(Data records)

<<<<

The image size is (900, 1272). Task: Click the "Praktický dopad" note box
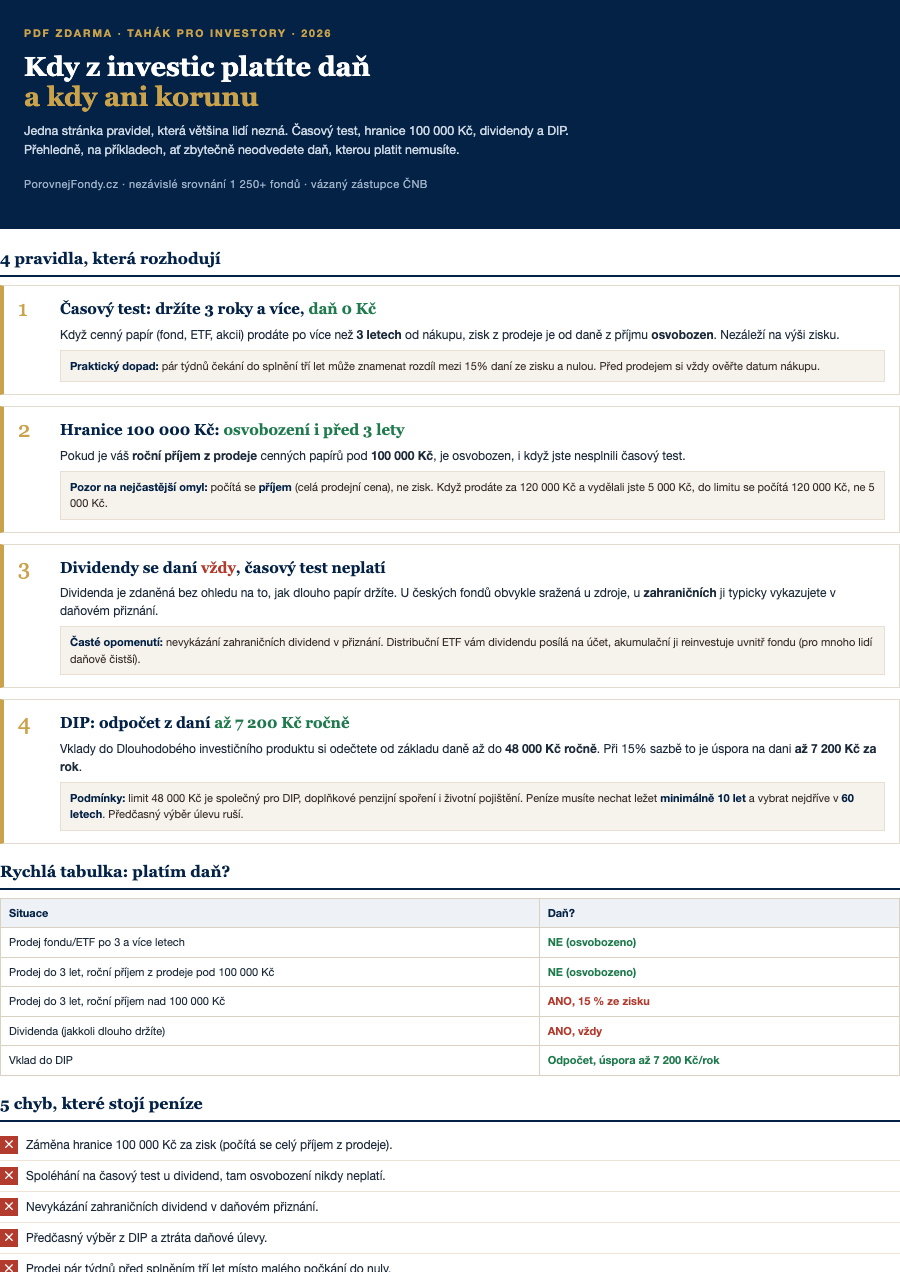pos(472,366)
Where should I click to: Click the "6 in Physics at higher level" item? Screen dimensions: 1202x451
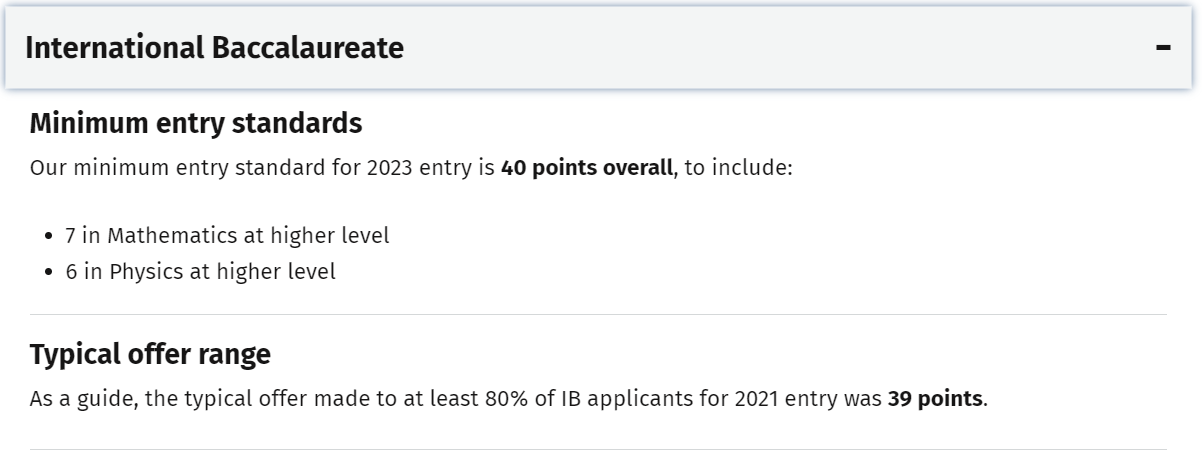click(x=200, y=271)
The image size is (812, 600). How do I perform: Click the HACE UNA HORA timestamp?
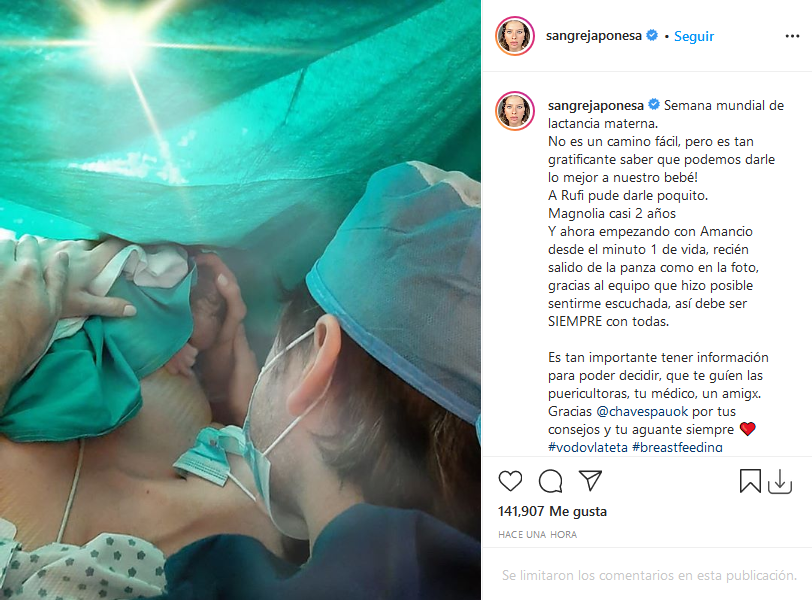click(x=538, y=534)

>>>>

## WORK REQUEST
Return all of the entries exactly as written, but drop any pictures they hold.

## ANSWER SECTION
The image size is (900, 1272). Task: Click the "Praktický dopad" note box
pos(472,366)
Where should I click to: Click the "6 in Physics at higher level" item? Screen dimensions: 1202x451
click(x=200, y=271)
The image size is (812, 600). How do I perform: Click the HACE UNA HORA timestamp?
click(x=538, y=534)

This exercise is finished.